Was wusste sie von jenem Wunderland und von jenen Kordilleren, deren Gipfel bis in die Wolken reichten. Eine starrende Mauer himmelhoher, drohender Berge trennte jenes Zauberland vom Ozean, vom Hafen Antofagasta. Man musste ein starkes Maultier besteigen, nur die Mulas klettern noch da, wo die Alpakas letzte Grashalme rupfen und die Lamas scheu fliehen, wo die Kondore kreischen und nur darauf warten, dass Maultier und Reiter schwindelnd abstürzen vom kaum fussbreiten Felsensteig. Ausgebrannte Vulkane mit ewigem Schnee auf dem Haupt, Sümpfe und Salzseen auf der Hochfläche der Puna, undurchdringliche Urwälder im Gebiet des Rio Grande. Von all dem wusste sie nichts, im Kinderschlaf, vom Arm des Vaters gehalten, hatte sie alles verträumt.
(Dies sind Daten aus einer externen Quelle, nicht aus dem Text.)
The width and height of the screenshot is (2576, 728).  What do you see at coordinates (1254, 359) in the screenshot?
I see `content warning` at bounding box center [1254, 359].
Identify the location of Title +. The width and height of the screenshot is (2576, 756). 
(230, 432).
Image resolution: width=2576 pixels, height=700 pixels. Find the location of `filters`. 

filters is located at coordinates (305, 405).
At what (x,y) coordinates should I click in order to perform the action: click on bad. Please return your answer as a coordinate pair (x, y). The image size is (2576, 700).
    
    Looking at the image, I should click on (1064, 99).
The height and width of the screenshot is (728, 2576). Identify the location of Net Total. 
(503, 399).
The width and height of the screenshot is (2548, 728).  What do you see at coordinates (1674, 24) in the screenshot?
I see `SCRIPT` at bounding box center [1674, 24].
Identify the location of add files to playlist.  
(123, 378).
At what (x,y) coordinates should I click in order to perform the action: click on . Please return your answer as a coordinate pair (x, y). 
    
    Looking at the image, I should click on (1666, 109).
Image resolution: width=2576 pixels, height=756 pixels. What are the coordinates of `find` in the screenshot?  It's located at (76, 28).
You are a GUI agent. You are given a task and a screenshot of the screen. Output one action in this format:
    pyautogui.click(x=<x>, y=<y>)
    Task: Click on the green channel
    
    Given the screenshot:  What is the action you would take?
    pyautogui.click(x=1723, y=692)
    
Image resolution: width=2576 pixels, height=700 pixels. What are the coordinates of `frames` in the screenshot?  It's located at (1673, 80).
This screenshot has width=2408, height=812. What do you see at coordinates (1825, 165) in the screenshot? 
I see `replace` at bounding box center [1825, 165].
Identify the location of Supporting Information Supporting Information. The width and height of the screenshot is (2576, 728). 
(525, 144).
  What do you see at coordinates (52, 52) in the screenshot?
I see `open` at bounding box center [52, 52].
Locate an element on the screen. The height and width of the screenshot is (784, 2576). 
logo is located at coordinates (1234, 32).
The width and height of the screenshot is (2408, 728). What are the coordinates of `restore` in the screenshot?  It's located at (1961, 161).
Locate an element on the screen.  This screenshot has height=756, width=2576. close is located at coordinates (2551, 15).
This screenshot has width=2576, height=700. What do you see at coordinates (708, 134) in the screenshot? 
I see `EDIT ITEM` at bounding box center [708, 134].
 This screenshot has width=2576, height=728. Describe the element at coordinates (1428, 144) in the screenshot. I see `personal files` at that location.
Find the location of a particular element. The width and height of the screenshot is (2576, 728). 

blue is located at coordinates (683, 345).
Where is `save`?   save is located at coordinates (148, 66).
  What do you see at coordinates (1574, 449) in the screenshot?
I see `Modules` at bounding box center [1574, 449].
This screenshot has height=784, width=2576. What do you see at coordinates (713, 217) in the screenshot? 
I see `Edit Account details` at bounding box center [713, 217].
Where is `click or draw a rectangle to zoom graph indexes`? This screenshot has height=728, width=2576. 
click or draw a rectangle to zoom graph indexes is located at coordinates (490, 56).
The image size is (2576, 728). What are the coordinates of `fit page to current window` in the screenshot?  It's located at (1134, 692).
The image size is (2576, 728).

Señor Riccardo hatte sie vor neun Jahren, als sie erst fünf Jahre alt war, herübergebracht, um sie seiner Schwester zu übergeben. Ein deutsches Mädchen sollte seine Tochter werden, nur in Deutschland verstand man ja richtig zu erziehen: „Gebildet, fleissig und häuslich. Ich weiss Bildung zu schätzen — gerade drüben, wo sie nicht so ganz selbstverständlich ist wie hier in Deutschland. Ich bitte dich, tu dein Bestes, Friedel, lass ihr den besten Unterricht geben.“ —
Aber, so jung Louisa damals auch gewesen war, sie erinnerte sich noch. Wenn sie nachts in ihrem Bette lag, oftmals nicht schlafen konnte, dann hörte sie eine Stimme. So hatte noch keiner zu ihr gesprochen — „Mein Töchterchen, mein kleiner Liebling, wirst du mich auch niemals vergessen? Wirst du deinen armen Papa, der sich so sehr nach dir sehnen wird, auch immer lieb behalten? Und wenn er dich dann eines Tages wieder zu sich herüberholen kann, wenn du schön und klug geworden bist, eine grosse Tochter, die ihm das Haus führt, so wie man es in Deutschland tut, dann schenke ich dir ein munteres Pferdchen, auf dem reitest du neben mir her, wenn ich hinauf in die Berge muss — du kennst kein Bangen, mein Weg ist dein Weg, und dein Weg ist mein Weg. Wir zwei allein, wir zwei sind immer zusammen.“
Oh, wie gern sie das wollte, immer mit ihm zusammen sein, nur mit ihm allein! Dann würde sie nicht mehr weinen, wie hier so oft. Wenn Tante Friedel es merkte, schalt die, die verstand es ja nicht, weswegen. Die sagte dann gleich etwas von ,verdrossen und ungezogen‘. Ach, sie war doch nicht ungezogen und auch nicht verdrossen, sie fühlte sich nur fremd hier, niemals zu Hause. Ohne Heimat — das ist schrecklich! Tante Friedel lachte sie freilich aus, nannte sie übers spannt — Flausen, kindische Ängste. „Ohne Heimat, lächerlich! Du hast mich doch!“ Dann konnte sie doch nicht erwidern: „Ich habe nichts von dir. Du bist du, und ich bin ich.“
„Ach, wenn ich doch einen Freund hätte!“ Und unwillkürlich, ohne viel zu suchen — er wohnte ja so nah — glitten des Mädchens Wünsche zu Hans-Joachim hinüber. Aber ach, er machte sich ja nichts aus ihr! Das fühlte sie, wohl, und das vergrösserte noch ihre Sehnsucht: fort von hier, fort nach drüben, nach Cochabamba! Heimat, Heimat! Sie krankte an einem Heimweh, das doch kein richtiges Heimweh war, denn die Heimat war ihr ja auch fremd.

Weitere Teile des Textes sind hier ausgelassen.